◆ PROBLEM DESCRIPTION
Copy the lines of the listing word for word, starting at the line that contains "Click the installed" and ending at the line that contains "point(1275,541)".

◆ RECORDS
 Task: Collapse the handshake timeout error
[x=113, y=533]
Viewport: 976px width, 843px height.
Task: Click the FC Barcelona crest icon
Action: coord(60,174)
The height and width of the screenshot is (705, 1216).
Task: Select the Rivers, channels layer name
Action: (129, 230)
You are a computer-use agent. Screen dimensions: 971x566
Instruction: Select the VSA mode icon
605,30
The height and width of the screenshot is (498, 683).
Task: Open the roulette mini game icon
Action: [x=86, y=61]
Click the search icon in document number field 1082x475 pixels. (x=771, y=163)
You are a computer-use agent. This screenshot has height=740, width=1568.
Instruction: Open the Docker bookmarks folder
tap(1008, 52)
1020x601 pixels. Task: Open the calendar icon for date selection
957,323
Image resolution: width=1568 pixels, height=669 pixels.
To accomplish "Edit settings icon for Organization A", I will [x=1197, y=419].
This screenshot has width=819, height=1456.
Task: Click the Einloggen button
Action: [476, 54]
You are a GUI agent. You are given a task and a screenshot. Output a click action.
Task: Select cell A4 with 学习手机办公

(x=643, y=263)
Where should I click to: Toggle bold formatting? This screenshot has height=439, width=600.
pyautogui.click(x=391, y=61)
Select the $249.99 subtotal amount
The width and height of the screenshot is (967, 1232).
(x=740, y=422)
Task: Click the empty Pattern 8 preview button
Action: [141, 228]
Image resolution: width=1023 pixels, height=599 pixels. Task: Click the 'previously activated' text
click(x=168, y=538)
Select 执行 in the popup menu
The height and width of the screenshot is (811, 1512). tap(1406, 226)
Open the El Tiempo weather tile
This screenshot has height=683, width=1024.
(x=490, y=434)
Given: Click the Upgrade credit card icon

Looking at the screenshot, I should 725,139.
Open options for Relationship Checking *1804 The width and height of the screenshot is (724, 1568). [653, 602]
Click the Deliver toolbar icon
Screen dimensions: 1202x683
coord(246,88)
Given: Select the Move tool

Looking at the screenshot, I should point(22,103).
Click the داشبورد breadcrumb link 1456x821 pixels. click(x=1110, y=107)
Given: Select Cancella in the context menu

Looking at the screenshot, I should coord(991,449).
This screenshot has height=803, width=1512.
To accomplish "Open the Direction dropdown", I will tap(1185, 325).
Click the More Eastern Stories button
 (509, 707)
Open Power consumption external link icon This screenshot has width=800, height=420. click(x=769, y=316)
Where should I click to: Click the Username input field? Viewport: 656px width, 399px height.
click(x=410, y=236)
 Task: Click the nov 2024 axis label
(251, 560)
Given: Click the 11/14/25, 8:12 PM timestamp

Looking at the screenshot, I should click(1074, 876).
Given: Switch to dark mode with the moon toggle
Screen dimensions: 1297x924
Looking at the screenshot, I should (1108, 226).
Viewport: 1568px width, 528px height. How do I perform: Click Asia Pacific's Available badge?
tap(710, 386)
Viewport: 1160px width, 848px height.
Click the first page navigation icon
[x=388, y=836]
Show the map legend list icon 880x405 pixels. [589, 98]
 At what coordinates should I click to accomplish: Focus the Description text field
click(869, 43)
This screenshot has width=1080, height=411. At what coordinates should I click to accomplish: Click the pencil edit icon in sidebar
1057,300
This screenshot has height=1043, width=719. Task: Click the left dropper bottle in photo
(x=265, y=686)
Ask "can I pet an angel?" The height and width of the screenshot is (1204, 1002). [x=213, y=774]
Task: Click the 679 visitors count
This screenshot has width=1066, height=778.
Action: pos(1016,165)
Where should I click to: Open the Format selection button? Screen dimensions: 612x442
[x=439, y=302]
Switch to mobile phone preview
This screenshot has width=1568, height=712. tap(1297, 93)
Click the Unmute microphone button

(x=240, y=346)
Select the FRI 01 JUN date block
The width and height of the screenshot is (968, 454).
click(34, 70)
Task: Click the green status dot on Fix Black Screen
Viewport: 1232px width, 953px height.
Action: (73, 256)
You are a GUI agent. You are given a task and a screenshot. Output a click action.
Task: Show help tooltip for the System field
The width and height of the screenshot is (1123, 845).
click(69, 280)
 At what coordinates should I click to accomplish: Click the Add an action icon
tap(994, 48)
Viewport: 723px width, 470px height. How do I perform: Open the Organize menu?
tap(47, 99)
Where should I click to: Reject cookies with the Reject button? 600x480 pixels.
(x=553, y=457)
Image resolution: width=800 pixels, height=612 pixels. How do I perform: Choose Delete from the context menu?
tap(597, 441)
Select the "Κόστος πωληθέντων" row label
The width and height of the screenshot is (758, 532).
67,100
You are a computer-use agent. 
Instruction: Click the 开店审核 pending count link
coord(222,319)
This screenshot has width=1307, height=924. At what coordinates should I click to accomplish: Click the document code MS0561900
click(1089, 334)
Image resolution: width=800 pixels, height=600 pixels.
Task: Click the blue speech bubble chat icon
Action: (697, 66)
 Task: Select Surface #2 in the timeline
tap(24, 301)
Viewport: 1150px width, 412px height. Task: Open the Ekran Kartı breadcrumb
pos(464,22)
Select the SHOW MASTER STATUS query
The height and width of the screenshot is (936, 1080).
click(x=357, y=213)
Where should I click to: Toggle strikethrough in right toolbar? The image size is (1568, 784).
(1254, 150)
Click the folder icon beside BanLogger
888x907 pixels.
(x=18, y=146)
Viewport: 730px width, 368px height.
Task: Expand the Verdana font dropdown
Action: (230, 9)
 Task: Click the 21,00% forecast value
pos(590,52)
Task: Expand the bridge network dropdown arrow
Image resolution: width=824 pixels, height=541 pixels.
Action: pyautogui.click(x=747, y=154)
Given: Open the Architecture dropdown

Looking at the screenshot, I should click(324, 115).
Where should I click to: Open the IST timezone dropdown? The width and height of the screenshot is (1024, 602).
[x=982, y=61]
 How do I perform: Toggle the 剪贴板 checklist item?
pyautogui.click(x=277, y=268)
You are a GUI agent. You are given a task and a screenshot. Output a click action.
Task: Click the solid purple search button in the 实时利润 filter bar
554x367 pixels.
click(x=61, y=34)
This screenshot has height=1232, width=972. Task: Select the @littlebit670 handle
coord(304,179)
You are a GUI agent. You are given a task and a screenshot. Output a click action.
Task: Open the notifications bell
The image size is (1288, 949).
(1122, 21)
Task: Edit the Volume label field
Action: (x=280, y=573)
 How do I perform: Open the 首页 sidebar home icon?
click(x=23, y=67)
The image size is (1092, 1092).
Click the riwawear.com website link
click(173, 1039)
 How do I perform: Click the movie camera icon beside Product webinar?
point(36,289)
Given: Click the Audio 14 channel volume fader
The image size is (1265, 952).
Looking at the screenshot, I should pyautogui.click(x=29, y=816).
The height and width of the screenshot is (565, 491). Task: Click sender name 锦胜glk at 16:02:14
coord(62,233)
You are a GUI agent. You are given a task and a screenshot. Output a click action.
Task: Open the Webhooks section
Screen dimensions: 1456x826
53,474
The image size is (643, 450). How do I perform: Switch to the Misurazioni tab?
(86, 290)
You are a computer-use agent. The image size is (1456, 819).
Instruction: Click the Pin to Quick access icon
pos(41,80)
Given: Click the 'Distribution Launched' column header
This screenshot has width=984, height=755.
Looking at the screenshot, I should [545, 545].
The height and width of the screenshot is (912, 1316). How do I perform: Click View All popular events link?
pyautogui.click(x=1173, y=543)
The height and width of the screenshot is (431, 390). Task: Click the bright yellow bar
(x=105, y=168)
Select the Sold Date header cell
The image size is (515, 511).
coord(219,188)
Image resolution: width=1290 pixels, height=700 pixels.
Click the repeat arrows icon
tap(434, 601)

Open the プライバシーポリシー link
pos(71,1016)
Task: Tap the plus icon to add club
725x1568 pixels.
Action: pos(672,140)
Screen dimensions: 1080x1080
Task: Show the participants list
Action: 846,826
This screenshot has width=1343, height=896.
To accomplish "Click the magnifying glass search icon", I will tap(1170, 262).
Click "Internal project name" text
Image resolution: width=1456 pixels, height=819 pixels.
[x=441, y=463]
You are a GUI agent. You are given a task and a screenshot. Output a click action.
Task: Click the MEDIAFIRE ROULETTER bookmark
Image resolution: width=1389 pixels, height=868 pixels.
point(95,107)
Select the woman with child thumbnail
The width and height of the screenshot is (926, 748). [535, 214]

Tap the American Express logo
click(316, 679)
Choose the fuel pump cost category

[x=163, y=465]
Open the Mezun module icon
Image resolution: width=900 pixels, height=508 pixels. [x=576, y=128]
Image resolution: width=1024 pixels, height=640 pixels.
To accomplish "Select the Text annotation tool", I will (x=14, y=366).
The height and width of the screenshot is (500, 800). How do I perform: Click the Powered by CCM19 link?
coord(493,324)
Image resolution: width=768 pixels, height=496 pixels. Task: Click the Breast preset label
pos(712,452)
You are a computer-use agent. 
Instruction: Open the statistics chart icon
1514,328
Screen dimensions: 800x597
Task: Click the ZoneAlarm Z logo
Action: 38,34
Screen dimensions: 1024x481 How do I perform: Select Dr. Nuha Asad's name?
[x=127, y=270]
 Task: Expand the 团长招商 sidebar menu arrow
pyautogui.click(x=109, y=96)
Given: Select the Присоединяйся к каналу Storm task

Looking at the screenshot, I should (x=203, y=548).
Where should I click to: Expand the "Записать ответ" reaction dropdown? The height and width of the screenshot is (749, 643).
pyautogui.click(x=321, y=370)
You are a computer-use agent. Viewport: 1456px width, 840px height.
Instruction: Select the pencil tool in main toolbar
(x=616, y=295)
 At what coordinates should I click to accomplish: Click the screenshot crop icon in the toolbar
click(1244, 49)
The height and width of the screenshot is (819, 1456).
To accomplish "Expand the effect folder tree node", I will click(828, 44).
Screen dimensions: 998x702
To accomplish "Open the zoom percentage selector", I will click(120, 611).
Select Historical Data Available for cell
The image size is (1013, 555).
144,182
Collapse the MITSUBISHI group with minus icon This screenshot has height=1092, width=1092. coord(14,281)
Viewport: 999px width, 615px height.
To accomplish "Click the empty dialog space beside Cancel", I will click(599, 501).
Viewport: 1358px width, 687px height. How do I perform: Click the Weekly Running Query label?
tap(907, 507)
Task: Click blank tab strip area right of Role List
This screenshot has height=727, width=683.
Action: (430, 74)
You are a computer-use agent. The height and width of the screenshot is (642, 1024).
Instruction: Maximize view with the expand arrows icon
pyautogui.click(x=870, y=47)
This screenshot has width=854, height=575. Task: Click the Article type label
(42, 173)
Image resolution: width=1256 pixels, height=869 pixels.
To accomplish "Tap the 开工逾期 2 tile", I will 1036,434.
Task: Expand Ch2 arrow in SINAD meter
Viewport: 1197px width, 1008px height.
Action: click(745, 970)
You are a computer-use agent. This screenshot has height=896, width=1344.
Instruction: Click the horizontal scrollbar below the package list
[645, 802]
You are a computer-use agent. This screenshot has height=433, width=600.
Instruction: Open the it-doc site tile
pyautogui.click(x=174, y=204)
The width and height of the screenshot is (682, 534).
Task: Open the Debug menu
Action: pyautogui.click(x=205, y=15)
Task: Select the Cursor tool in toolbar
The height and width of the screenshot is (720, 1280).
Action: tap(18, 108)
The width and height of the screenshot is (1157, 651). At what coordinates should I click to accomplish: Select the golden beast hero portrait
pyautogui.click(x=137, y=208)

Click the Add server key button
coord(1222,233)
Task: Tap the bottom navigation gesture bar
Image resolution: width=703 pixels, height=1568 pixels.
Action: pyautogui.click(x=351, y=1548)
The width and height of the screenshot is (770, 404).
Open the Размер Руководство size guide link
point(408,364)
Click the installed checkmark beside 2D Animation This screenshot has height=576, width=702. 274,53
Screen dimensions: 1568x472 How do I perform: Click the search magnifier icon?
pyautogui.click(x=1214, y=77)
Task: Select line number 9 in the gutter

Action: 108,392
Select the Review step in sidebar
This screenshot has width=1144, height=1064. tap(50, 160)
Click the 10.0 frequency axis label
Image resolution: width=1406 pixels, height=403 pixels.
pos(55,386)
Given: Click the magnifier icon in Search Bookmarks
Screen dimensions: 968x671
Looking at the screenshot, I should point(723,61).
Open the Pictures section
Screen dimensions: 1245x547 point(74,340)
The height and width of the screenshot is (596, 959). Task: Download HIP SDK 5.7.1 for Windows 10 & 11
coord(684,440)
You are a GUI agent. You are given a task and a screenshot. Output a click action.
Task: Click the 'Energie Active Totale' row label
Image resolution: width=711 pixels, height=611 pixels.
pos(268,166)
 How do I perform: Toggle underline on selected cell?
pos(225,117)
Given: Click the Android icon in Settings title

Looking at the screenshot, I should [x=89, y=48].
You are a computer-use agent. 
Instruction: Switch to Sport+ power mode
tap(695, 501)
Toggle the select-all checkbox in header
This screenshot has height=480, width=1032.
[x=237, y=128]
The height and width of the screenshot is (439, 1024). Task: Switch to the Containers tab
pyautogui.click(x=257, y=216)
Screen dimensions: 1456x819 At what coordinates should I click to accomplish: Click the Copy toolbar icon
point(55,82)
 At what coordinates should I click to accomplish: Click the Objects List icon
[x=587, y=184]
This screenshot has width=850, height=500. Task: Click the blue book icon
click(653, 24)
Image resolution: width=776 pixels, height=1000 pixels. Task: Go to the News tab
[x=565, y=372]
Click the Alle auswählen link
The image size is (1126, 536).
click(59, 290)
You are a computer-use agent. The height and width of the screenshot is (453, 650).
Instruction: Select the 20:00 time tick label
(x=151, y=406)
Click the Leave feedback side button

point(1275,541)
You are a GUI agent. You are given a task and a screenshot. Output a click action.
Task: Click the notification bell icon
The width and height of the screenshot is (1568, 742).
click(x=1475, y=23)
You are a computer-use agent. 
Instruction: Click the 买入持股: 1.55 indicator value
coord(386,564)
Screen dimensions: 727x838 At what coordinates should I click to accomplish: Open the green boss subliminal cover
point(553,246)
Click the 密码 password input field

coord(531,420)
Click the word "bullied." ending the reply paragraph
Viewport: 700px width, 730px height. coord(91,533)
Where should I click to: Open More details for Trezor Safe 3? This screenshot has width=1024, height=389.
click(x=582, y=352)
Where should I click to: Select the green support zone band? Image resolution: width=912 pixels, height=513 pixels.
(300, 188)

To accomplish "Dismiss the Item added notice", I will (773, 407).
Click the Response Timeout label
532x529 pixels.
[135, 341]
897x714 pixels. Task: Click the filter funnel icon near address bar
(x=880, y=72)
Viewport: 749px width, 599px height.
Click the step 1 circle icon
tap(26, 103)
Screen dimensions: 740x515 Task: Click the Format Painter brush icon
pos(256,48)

◆ WRITTEN REPLY
Click the installed checkmark beside 2D Animation This screenshot has height=576, width=702. 274,53
Screen dimensions: 1568x472 How do I perform: Click the search magnifier icon?
pyautogui.click(x=1214, y=77)
Task: Select line number 9 in the gutter

Action: 108,392
Select the Review step in sidebar
This screenshot has width=1144, height=1064. tap(50, 160)
Click the 10.0 frequency axis label
Image resolution: width=1406 pixels, height=403 pixels.
pos(55,386)
Given: Click the magnifier icon in Search Bookmarks
Screen dimensions: 968x671
Looking at the screenshot, I should point(723,61).
Open the Pictures section
Screen dimensions: 1245x547 point(74,340)
The height and width of the screenshot is (596, 959). Task: Download HIP SDK 5.7.1 for Windows 10 & 11
coord(684,440)
You are a GUI agent. You are given a task and a screenshot. Output a click action.
Task: Click the 'Energie Active Totale' row label
Image resolution: width=711 pixels, height=611 pixels.
pos(268,166)
 How do I perform: Toggle underline on selected cell?
pos(225,117)
Given: Click the Android icon in Settings title

Looking at the screenshot, I should [x=89, y=48].
You are a computer-use agent. 
Instruction: Switch to Sport+ power mode
tap(695, 501)
Toggle the select-all checkbox in header
This screenshot has height=480, width=1032.
[x=237, y=128]
The height and width of the screenshot is (439, 1024). Task: Switch to the Containers tab
pyautogui.click(x=257, y=216)
Screen dimensions: 1456x819 At what coordinates should I click to accomplish: Click the Copy toolbar icon
point(55,82)
 At what coordinates should I click to accomplish: Click the Objects List icon
[x=587, y=184]
This screenshot has width=850, height=500. Task: Click the blue book icon
click(653, 24)
Image resolution: width=776 pixels, height=1000 pixels. Task: Go to the News tab
[x=565, y=372]
Click the Alle auswählen link
The image size is (1126, 536).
click(59, 290)
You are a computer-use agent. The height and width of the screenshot is (453, 650).
Instruction: Select the 20:00 time tick label
(x=151, y=406)
Click the Leave feedback side button

point(1275,541)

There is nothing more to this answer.